╭─ Input records

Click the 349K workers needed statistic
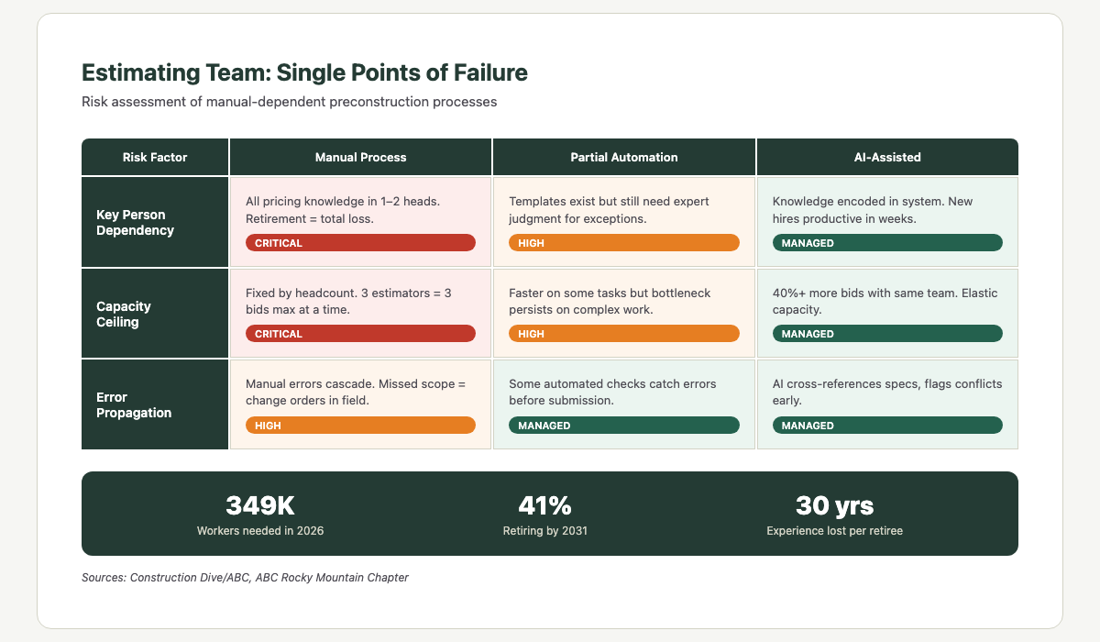The width and height of the screenshot is (1100, 642). pos(260,514)
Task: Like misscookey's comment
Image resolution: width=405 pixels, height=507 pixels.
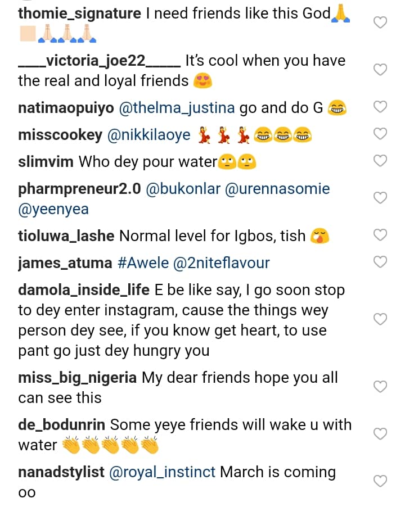Action: coord(381,134)
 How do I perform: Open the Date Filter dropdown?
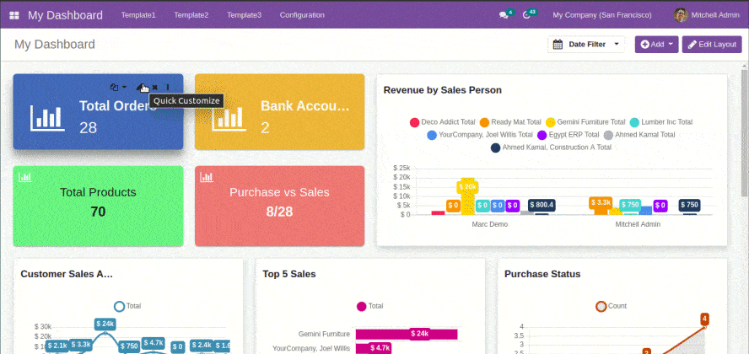coord(588,45)
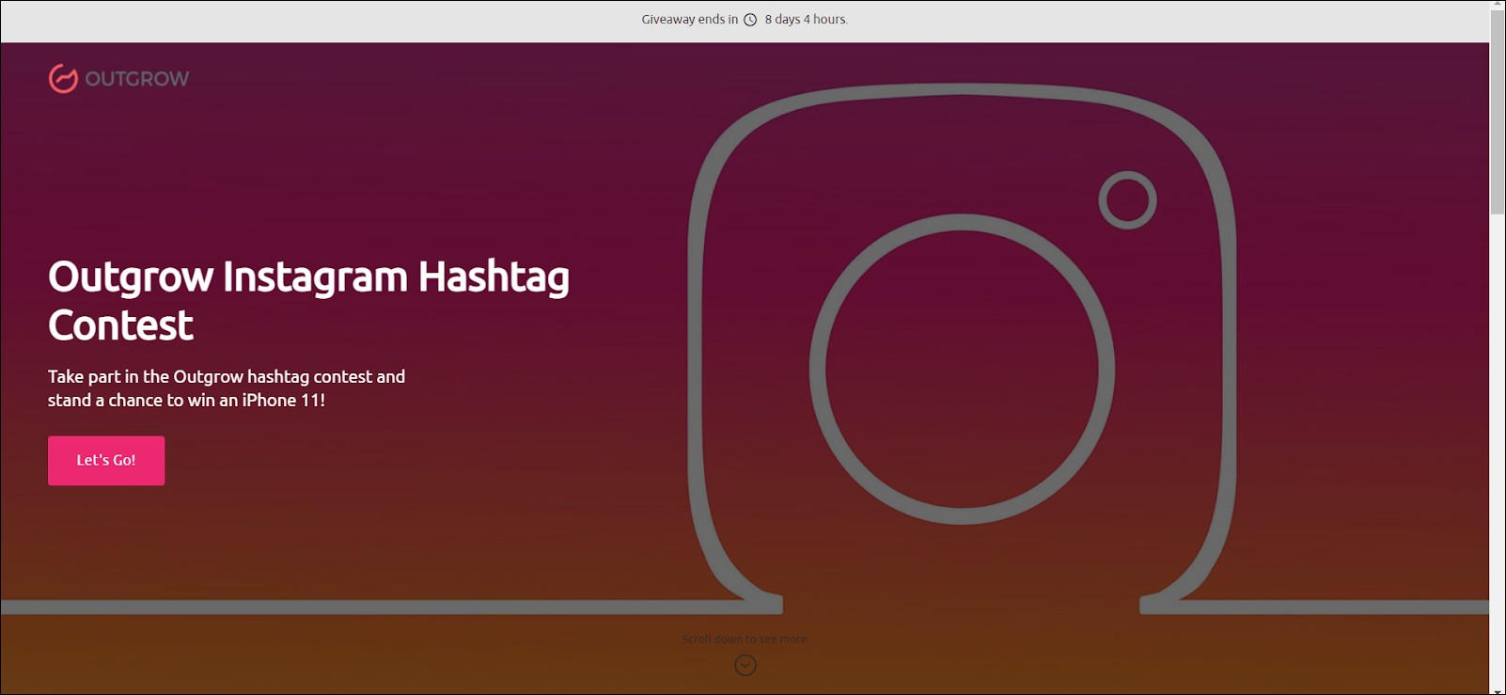Click the scrollbar down arrow

pos(1498,690)
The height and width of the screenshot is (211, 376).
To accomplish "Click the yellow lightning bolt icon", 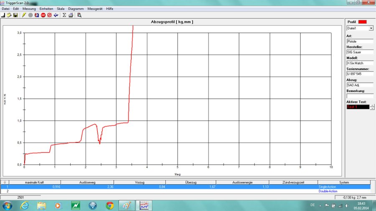I will click(24, 15).
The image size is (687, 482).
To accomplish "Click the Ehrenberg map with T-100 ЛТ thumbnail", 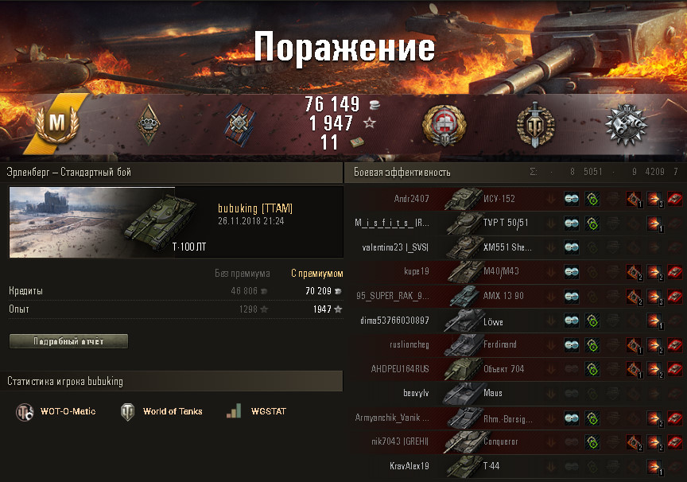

╰─

What you have to do
Everything from the first line of the entries through the line that contains "The height and" is to be reproduced exactly, except the pictures.

Response to the task
Click the 349K workers needed statistic
The width and height of the screenshot is (1100, 642). pos(260,514)
Task: Like misscookey's comment
Image resolution: width=405 pixels, height=507 pixels.
Action: coord(381,134)
 How do I perform: Open the Date Filter dropdown?
coord(588,45)
Click the scrollbar down arrow

pos(1498,690)
The height and width of the screenshot is (211, 376).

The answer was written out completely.